Another boost for international travel as Australia changes testing rules
Australia is making it easier for international travellers by scrapping the requirement for arrivals to show a negative PCR test and instead allow a rapid antigen result (RAT).
Current regulations require overseas travellers to return a negative PCR test taken up to three days before their flight.
But from 1am on Sunday arrivals can instead provide a negative RAT from within 24 hours of boarding.
The time a person is banned from entering the country after testing positive to COVID-19 has also been cut in half, from 14 days to seven, bringing it in line with domestic isolation requirements.
But quarantine requirements upon entry remain subject to state and territory restrictions.
In Queensland, fully vaccinated international arrivals will be able to enter without quarantine from Saturday, January 22 in line with hitting 90 per cent double dose.
Vaccinated international travellers will be required to take a rapid antigen test within 24 hours of arrival.
Unvaccinated travellers will still be required to complete 14 days quarantine in a government-nominated facility.
The changes come after RATs have become an accepted domestic measure for testing COVID and isolation periods have been slashed to seven days.
Rules for international travellers to Australia are gradually easing.

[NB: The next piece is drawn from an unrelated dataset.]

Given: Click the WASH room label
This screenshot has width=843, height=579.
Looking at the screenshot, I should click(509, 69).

Photo: Getty
Meanwhile Qantas has been forced to review its Perth to London route, set to restart in late March, after WA Premier Mark McGowan backflipped on his promise to reopen the border on February 5.
More than 20,000 people scheduled to fly to Perth on Qantas and Jetstar flights alone in the first week the West Australian borders were set to reopen will also have to revise their plans.

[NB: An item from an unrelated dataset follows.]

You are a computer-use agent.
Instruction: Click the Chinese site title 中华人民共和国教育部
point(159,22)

Qantas CEO Alan Joyce said the situation was “deeply concerning”, with the premier having previously said the scheduled February 5 reopening date would provide certainty.
Thousands of flights — making up 10 per cent of the airline’s domestic capacity — have been cancelled through to the end of April.
“WA is still playing for time, despite people doing the right thing and getting vaccinated,” Mr Joyce said.
“We brought a lot of people back to work (because of that certainty). The question is what it will take for them to open. It’s very hard, as a business, to deal with this level of uncertainty.”
Mr McGowan defended his decision, saying it was to “protect our state from the worst excesses of what is going on in the eastern states”.
“What’s going on over there — with massive death rates, huge hospitalisations, massive economic dislocation, people staying home from work, kids not going to school, the army being called out — is pretty serious,” he told reporters on Friday.
“Here, we are not going through that. So what we’re trying to do is put in place the measures that will protect us … when the virus eventually has community spread here.”
The comments came on Australia’s deadliest day of the pandemic so far, with 88 virus-related fatalities reported across the country.
More than half of the deaths announced on Friday were recorded in NSW, which had 46 fatalities, a one-day record in the state.
Of the 46 fatalities, seven were from historical cases and had been determined as COVID-19 deaths following coronial investigations.
There were a further 20 deaths in Victoria, 13 in Queensland and one in Tasmania, the state’s first COVID fatality for almost two years.
Two people died with COVID-19 in the ACT, an equal high for the pandemic, along with six in South Australia.
Across the country, there were 25,168 cases in NSW, 18,167 in Victoria, 16,031 in Queensland, 3023 in South Australia, 866 in Tasmania, 826 in the ACT, 432 in the NT and 10 in WA.
WHO changes tune on booster shots
Photo: Getty
The World Health Organisation (WHO) has shifted away from its previous insistence that boosters are unnecessary for healthy adults.
The WHO said on Friday that vaccine boosters should now now be offered to people, starting with the most vulnerable, in a move away from its previous insistence that boosters were unnecessary for healthy adults and an acknowledgement that the vaccine supply is improving globally.
It said it was now recommending booster doses of the Pfizer-BioNTech vaccine, beginning in the highest-priority groups, about four to six months after receiving the first two doses, in line with guidance from dozens of countries that embarked upon booster programs months ago.
The agency said its expert vaccine group assessed the increasing data about booster doses and noted the waning of immune protection over time.
“Boosters are part of the vaccination program but it doesn’t mean unfettered use to all ages,” Dr Kate O’Brien, WHO director of immunisation, vaccines and biologicals, said.
“We continue to have highest focus on vaccination of highest priority groups,” she said.
The WHO also endorsed the use of the Pfizer-BioNTech vaccine for children as young as five, at a reduced dose.